Task to complete:
At the line containing "Viewport: 1690px width, 953px height.", begin an exact copy of the lines below and continue through the final one, with no pictures.

Material for the task:

:::::

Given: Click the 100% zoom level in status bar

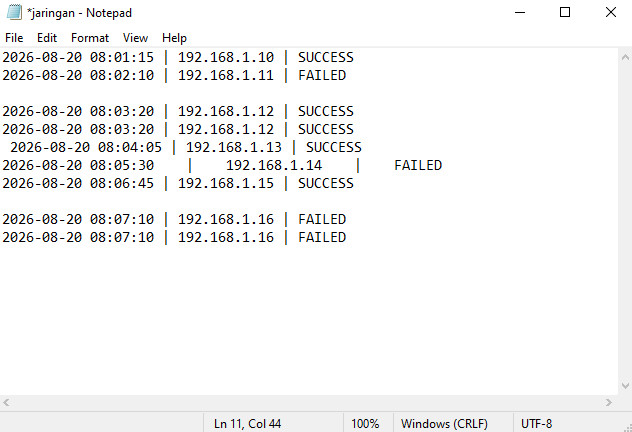Looking at the screenshot, I should coord(365,424).
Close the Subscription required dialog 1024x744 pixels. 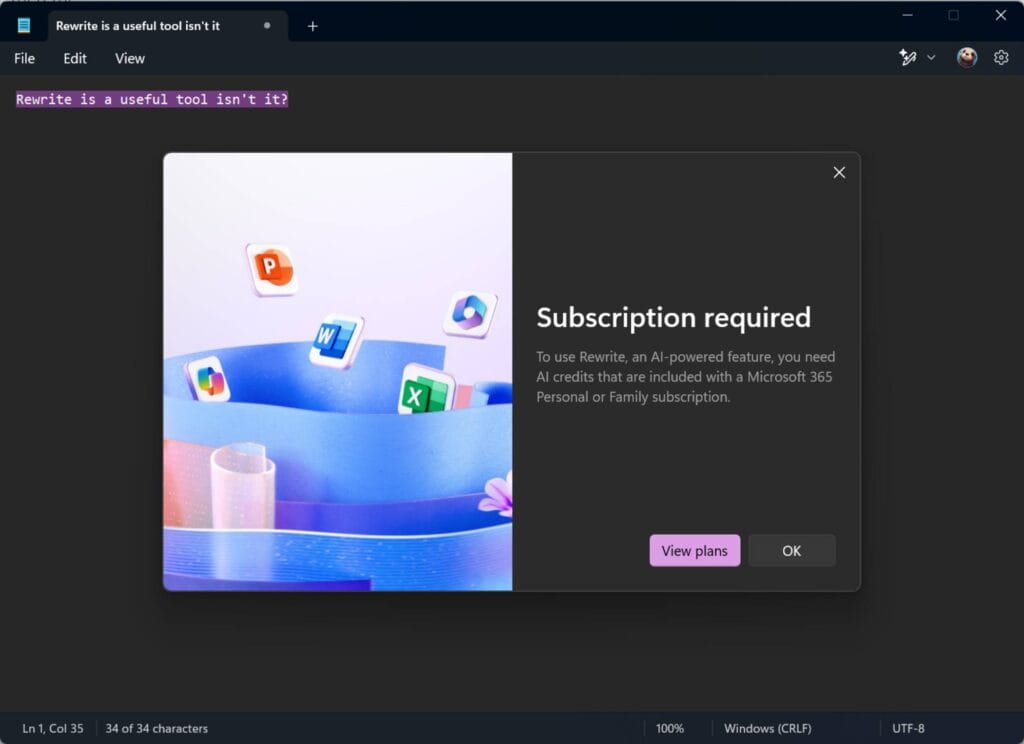click(839, 172)
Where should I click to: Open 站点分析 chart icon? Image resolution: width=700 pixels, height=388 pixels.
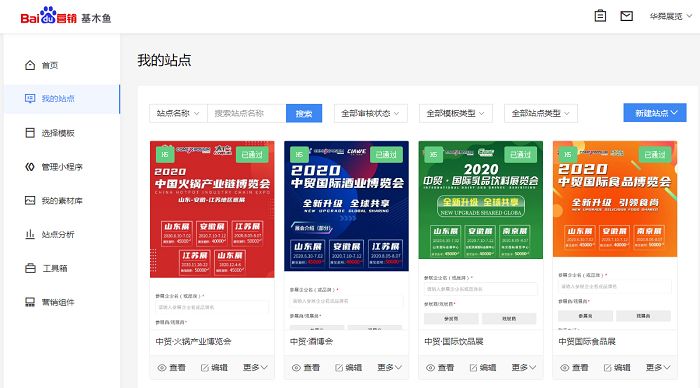pos(30,234)
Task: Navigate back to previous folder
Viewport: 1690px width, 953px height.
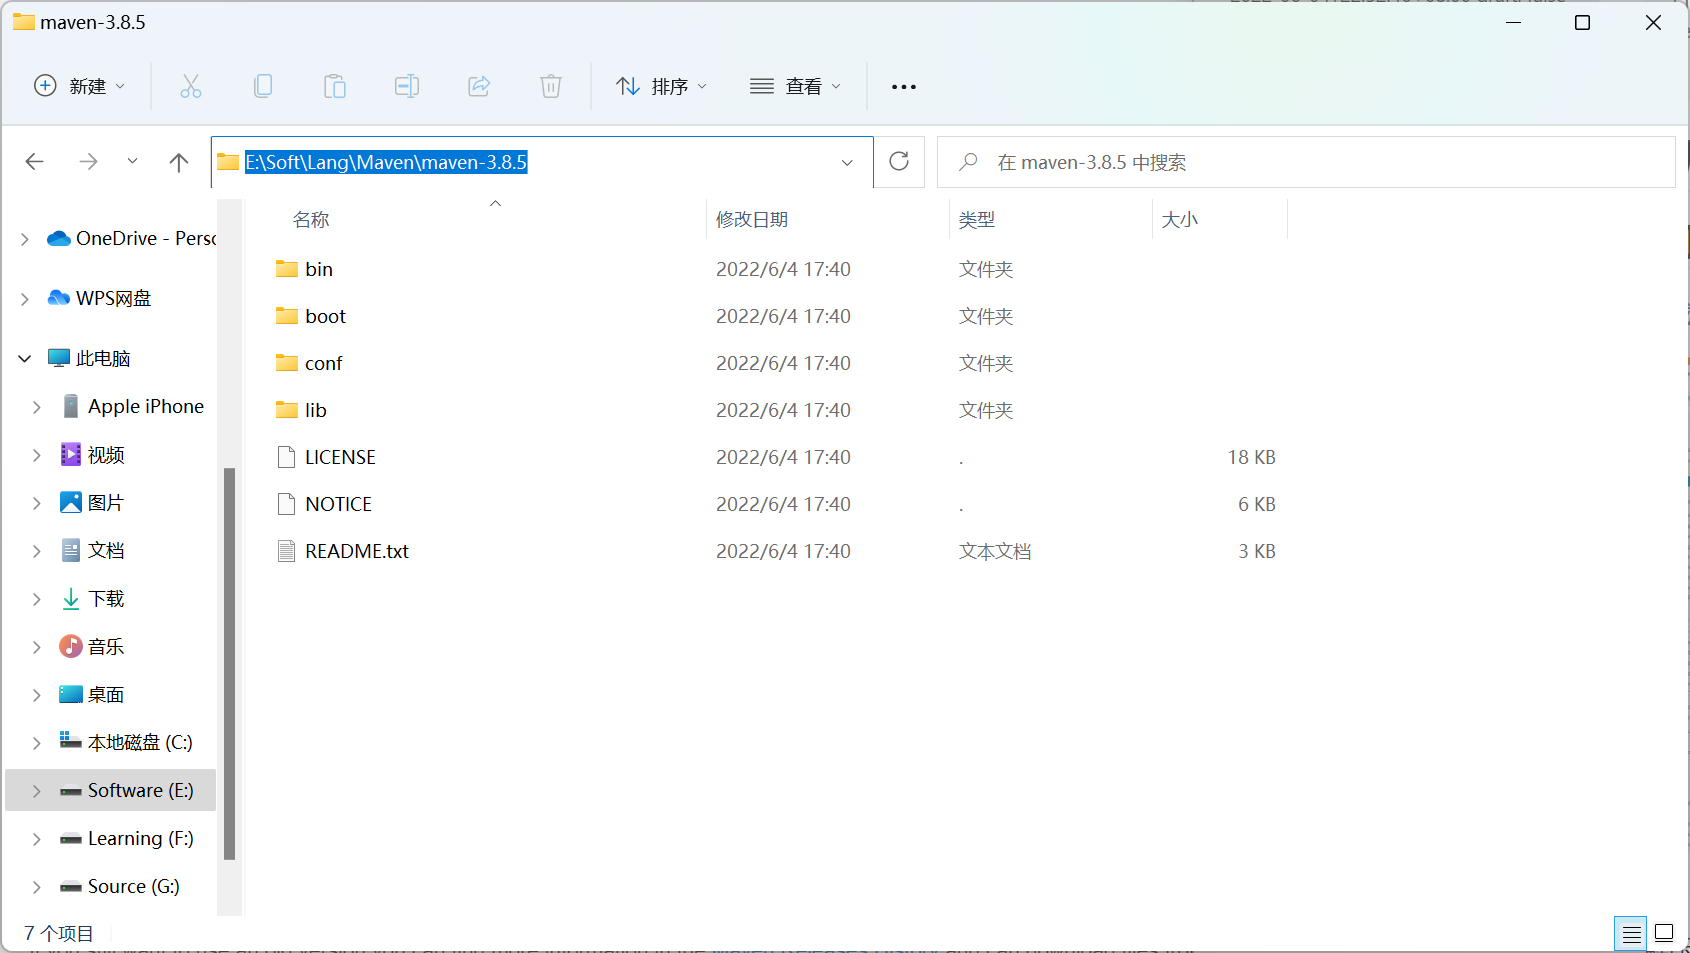Action: [x=35, y=162]
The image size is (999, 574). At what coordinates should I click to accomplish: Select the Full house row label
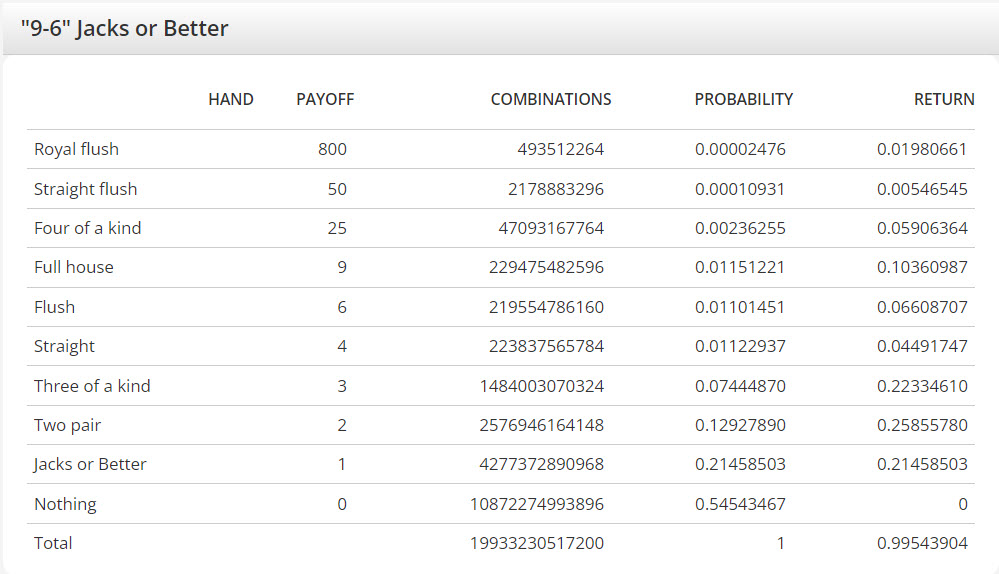[x=73, y=267]
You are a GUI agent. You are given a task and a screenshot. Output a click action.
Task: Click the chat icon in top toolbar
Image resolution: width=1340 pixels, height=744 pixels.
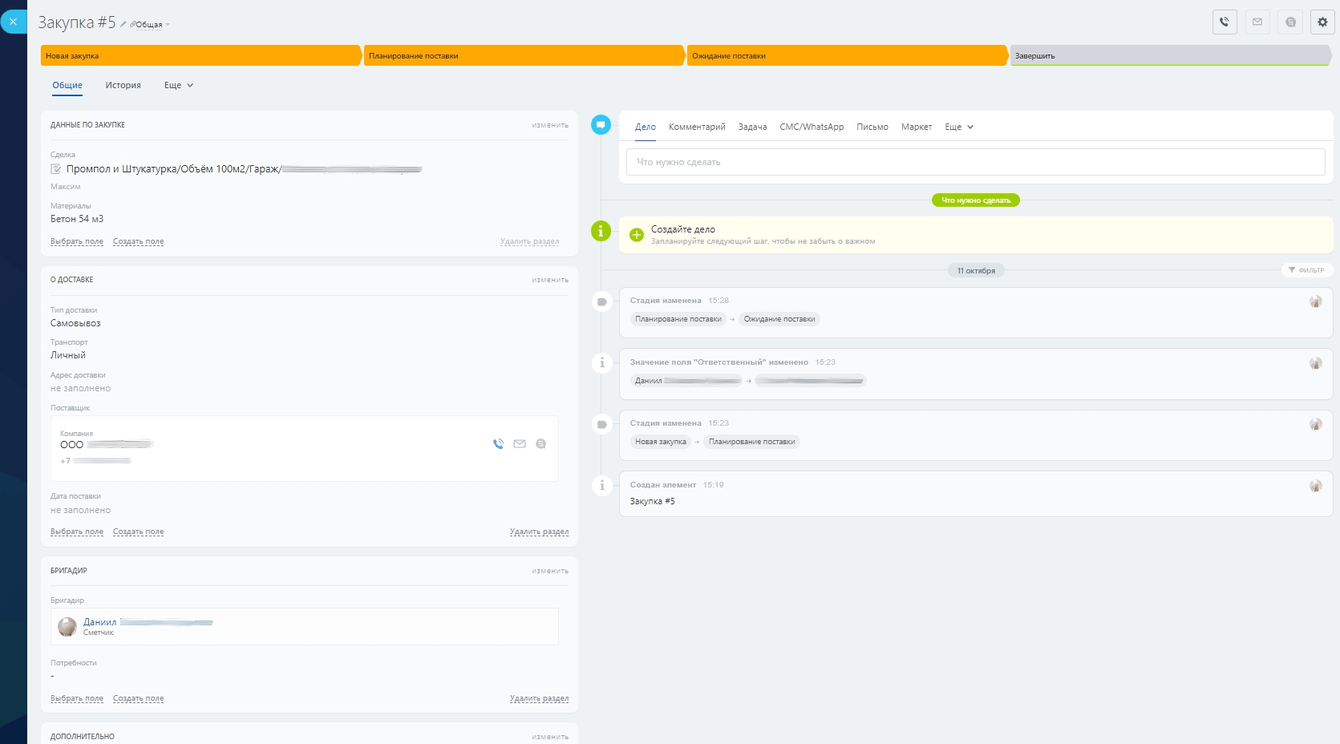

:::::

Answer section:
Viewport: 1690px width, 953px height.
Action: [x=35, y=162]
The image size is (999, 574). At what coordinates should I click to accomplish: Select the Full house row label
[x=73, y=267]
You are a GUI agent. You are given a task and a screenshot. Output a click action.
Task: Click the chat icon in top toolbar
Image resolution: width=1340 pixels, height=744 pixels.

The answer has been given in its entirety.